- _Data for this exercise_:
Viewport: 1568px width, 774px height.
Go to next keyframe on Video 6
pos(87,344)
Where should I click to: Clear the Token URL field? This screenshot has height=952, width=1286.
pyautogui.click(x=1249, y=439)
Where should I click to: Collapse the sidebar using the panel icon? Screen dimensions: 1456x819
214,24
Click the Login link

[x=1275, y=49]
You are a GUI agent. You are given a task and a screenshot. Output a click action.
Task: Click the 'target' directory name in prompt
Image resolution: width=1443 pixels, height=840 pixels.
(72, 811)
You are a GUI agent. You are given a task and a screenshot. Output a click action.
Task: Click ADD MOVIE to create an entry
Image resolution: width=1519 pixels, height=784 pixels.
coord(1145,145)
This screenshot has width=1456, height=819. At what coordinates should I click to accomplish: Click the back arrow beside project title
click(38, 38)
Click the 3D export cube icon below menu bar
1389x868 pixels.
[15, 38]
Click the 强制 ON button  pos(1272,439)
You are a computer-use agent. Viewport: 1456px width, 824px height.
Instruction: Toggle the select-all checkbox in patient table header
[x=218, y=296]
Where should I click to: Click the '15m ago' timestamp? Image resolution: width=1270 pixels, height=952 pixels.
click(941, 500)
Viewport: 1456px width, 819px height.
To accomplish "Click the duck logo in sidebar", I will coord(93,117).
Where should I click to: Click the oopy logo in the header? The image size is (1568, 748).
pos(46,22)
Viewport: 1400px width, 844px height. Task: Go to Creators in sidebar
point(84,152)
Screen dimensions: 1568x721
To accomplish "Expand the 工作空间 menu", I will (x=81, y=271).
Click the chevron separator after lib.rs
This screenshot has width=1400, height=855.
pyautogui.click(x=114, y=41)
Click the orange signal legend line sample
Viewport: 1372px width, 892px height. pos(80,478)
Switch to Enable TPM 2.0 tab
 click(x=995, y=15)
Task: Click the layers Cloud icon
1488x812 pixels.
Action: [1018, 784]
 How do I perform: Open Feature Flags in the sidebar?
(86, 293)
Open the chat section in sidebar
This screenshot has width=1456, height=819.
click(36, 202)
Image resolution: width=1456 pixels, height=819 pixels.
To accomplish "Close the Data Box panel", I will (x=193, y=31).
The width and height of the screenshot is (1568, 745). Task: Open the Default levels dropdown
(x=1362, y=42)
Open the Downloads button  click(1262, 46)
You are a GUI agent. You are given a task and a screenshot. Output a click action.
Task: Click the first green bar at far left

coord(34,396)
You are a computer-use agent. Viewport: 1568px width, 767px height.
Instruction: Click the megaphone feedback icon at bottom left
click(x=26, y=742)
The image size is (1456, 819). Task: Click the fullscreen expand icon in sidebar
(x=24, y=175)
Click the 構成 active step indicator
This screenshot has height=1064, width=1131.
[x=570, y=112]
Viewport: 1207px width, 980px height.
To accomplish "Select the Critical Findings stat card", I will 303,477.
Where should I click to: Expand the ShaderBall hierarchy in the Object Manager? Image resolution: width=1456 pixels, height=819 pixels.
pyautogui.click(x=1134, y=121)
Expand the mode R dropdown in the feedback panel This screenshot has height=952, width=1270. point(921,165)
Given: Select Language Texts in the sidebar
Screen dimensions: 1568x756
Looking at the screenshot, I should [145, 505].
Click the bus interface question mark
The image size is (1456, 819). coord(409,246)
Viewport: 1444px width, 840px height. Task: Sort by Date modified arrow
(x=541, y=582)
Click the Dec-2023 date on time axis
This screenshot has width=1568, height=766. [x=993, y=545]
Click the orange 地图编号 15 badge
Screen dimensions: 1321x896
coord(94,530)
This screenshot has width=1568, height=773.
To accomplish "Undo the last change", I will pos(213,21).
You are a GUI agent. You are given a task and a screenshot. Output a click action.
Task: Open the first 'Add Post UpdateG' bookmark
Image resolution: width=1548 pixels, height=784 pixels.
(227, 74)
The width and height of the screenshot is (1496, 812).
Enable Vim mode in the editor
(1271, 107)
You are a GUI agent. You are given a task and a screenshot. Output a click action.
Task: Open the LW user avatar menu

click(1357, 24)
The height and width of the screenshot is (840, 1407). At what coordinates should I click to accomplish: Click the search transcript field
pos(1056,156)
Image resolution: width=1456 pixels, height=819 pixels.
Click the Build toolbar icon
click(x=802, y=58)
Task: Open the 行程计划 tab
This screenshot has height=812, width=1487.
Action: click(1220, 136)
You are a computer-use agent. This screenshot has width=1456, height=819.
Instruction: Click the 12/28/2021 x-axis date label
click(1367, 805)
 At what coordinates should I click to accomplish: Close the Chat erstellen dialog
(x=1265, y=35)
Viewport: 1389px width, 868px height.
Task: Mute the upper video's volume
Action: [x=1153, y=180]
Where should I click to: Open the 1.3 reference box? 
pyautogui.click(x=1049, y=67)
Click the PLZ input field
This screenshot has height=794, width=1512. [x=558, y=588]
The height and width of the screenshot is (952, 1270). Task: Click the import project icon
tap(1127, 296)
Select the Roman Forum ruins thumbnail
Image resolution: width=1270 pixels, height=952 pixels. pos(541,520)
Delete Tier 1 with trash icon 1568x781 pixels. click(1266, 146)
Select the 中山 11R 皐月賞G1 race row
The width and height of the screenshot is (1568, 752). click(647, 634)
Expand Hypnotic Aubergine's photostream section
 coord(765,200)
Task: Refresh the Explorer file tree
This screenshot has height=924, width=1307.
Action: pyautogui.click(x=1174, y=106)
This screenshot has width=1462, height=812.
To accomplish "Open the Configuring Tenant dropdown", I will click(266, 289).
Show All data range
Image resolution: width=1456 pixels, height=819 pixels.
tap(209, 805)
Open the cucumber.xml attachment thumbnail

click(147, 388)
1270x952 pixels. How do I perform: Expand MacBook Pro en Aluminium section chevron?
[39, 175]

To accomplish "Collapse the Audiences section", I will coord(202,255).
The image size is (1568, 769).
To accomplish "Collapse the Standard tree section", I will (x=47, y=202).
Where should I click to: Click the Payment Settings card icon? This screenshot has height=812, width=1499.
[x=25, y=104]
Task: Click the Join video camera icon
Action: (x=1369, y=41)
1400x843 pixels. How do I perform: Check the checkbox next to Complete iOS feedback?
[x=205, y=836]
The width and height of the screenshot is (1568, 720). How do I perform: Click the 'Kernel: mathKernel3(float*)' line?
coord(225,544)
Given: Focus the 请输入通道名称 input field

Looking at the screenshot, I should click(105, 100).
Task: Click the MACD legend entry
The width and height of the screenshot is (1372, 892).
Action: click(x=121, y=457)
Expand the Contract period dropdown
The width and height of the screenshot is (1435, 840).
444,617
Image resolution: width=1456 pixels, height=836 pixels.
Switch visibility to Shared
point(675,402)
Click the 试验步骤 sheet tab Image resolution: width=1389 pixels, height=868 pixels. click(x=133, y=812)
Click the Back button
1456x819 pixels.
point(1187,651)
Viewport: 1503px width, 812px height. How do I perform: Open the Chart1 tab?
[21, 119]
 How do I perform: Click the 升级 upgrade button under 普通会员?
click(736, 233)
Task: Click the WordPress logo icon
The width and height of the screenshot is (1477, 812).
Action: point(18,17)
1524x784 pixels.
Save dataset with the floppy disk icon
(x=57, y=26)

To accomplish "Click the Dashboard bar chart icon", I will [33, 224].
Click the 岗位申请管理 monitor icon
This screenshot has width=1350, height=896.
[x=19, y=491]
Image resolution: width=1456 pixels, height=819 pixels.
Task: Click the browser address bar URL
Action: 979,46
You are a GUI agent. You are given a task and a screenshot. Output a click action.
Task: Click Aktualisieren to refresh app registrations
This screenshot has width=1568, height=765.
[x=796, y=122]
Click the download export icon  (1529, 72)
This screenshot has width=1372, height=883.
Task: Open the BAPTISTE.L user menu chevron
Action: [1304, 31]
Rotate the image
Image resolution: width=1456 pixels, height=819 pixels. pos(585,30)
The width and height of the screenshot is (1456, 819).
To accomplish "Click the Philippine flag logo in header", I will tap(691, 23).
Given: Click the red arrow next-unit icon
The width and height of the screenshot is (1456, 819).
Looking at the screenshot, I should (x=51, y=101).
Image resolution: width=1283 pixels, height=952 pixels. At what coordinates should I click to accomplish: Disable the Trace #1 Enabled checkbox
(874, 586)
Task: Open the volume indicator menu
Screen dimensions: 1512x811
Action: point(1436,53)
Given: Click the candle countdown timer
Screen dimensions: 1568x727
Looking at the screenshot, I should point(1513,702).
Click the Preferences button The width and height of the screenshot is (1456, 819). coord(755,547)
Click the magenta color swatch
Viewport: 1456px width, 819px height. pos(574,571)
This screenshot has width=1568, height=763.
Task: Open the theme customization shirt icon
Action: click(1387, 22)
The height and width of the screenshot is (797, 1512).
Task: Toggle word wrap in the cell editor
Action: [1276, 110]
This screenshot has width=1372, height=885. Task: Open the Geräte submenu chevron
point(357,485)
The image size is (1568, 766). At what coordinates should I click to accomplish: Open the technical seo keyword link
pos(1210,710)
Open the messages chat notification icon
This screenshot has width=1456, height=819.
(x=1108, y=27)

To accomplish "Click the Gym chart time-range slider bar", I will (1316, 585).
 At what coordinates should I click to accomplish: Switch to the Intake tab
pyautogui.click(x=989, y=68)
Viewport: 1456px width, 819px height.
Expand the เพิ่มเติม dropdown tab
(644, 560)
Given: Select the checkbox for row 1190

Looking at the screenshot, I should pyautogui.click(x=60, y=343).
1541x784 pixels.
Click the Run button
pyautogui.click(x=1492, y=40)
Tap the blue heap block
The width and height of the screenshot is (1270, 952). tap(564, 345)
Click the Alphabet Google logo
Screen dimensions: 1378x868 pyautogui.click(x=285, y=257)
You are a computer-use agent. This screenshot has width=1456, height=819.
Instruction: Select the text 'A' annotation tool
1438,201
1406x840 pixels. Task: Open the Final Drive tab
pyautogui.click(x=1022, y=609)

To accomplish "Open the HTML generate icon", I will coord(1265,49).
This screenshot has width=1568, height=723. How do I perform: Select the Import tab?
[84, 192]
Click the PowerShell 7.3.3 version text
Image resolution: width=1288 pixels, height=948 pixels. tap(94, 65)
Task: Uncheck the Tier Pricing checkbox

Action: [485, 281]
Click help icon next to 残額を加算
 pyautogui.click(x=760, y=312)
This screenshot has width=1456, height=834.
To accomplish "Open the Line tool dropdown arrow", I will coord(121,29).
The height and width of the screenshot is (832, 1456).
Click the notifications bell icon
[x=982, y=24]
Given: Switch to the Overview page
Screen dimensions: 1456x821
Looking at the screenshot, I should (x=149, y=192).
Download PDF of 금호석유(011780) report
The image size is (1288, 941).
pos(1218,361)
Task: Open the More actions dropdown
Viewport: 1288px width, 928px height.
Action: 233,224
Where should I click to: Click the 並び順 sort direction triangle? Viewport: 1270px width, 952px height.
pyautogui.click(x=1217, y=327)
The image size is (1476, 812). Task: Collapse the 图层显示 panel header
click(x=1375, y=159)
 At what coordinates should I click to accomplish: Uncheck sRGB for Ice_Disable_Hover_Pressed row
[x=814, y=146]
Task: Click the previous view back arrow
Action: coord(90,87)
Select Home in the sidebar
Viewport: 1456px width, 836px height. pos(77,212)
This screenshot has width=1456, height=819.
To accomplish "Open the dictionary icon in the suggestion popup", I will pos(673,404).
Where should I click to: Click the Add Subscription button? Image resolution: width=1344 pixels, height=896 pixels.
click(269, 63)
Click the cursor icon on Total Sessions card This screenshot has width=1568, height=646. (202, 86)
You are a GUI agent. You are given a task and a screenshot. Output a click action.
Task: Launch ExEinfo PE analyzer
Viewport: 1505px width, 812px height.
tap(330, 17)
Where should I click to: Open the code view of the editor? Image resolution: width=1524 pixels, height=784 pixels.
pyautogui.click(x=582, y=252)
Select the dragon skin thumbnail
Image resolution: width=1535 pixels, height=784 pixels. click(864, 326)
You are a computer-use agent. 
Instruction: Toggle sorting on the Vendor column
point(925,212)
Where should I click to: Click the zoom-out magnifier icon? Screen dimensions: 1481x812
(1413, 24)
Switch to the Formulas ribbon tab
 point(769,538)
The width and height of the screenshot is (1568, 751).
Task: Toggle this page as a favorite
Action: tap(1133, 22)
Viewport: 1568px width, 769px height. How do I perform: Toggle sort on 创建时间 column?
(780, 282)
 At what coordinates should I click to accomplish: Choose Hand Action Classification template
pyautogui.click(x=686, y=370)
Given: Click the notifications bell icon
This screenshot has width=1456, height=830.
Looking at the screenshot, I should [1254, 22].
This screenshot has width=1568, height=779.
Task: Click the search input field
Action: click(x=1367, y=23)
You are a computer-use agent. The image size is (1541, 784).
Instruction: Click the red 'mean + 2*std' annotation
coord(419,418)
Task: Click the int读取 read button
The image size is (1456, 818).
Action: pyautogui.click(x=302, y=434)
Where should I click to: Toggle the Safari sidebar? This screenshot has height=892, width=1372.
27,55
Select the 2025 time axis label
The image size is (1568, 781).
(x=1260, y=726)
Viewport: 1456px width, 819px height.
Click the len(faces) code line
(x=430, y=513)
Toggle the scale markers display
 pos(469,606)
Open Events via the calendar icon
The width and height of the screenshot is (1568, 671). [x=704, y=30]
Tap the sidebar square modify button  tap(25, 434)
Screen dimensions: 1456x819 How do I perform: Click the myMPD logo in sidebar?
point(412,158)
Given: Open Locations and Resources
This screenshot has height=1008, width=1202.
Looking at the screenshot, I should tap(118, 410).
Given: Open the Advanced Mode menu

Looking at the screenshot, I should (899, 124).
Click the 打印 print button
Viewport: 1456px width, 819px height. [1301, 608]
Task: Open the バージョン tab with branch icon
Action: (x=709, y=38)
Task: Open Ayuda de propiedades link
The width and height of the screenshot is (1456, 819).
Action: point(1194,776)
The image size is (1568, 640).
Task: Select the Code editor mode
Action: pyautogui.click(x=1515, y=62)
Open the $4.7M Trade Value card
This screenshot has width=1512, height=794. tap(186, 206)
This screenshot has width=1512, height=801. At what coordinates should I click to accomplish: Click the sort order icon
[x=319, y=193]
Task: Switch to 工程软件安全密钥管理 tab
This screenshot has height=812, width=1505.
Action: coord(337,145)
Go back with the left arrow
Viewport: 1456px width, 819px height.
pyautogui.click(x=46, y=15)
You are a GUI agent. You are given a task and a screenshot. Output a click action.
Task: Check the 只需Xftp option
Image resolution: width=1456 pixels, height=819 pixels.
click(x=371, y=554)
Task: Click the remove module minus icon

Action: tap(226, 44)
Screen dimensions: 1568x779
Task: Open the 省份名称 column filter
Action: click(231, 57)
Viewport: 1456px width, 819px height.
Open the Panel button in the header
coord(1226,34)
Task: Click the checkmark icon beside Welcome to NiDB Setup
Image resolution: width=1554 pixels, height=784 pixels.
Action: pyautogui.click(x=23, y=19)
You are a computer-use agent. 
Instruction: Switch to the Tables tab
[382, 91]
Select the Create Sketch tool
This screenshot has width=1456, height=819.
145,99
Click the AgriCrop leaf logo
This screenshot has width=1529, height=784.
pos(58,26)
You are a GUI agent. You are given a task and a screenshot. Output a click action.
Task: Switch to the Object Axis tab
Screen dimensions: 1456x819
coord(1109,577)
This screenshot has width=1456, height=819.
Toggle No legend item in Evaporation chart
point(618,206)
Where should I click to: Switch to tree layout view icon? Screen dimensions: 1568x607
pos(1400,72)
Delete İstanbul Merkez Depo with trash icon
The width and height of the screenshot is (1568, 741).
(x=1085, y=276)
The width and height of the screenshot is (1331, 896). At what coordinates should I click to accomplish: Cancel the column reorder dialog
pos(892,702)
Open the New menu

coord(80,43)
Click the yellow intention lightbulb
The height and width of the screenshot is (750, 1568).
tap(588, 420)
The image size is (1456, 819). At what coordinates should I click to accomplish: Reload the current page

- _Problem statement_:
Every line above that includes the word "Delete" should be listed.

- _Answer for the task_:
Delete Tier 1 with trash icon 1568x781 pixels. click(1266, 146)
Delete İstanbul Merkez Depo with trash icon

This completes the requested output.